1389271_Tse,J_2023.pdf (2.8 MB)
A Mouse Model for the Rapid and Binomial Assessment of Putative WNT/β-Catenin Signalling Inhibitors
journal contributionposted on 2023-11-14, 03:42 authored by Janson Tse, Ryan O'KeefeRyan O'Keefe, Angela Rigopolous, Annalisa Leandra Elena CarliAnnalisa Leandra Elena Carli, Jo Waaler, Stefan Krauss, Matthias ErnstMatthias Ernst, Michael BuchertMichael Buchert
Specific signalling thresholds of the WNT/β-catenin pathway affect embryogenesis and tissue homeostasis in the adult, with mutations in this pathway frequently occurring in cancer. Excessive WNT/β-catenin activity inhibits murine anterior development associated with embryonic lethality and accounts for the driver event in 80% of human colorectal cancers. Uncontrolled WNT/β-catenin signalling arises primarily from impairment mutation in the tumour suppressor gene APC that otherwise prevents prolonged stabilisation of β-catenin.
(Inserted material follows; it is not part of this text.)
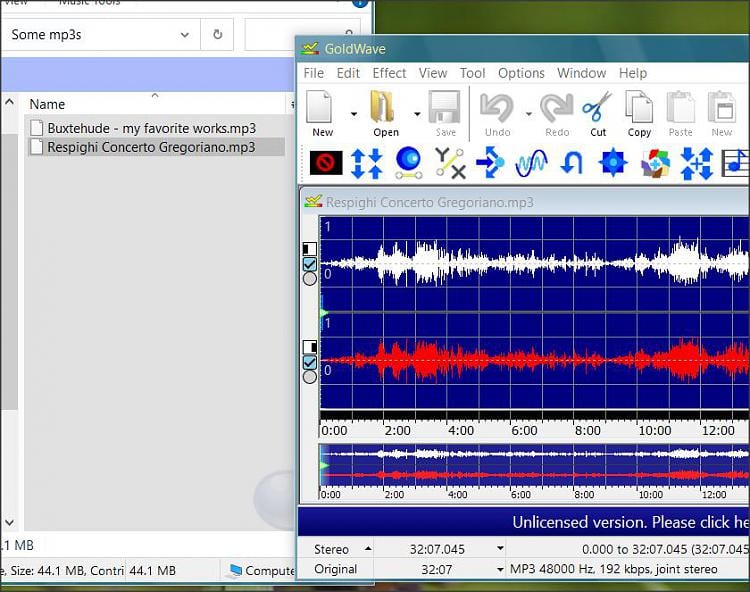Expand the New button dropdown arrow
Viewport: 750px width, 592px height.
[x=353, y=114]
Surprisingly, no inhibitor compounds for WNT/β-catenin signalling have reached clinical use in part owing to the lack of specific in vivo assays that discriminate between on-target activities and dose-limiting toxicities. Here, we present a simple in vivo assay with a binary outcome whereby the administration of candidate compounds to pregnant and phenotypically normal Apcflox/flox mice can rescue in utero death of Apcmin/flox mutant conceptus without subsequent post-mortem assessment of WNT/β-catenin signalling. Indeed, the phenotypic plasticity of born Apcmin/flox conceptus enables future refinement of our assay to potentially enable dosage finding and cross-compound comparisons. Thus, we show for the first time the suitability of endogenous WNT/β-catenin signalling during embryonic development to provide an unambiguous and sensitive mammalian in vivo model to assess the efficacy and bioavailability of potential WNT/β-catenin antagonists.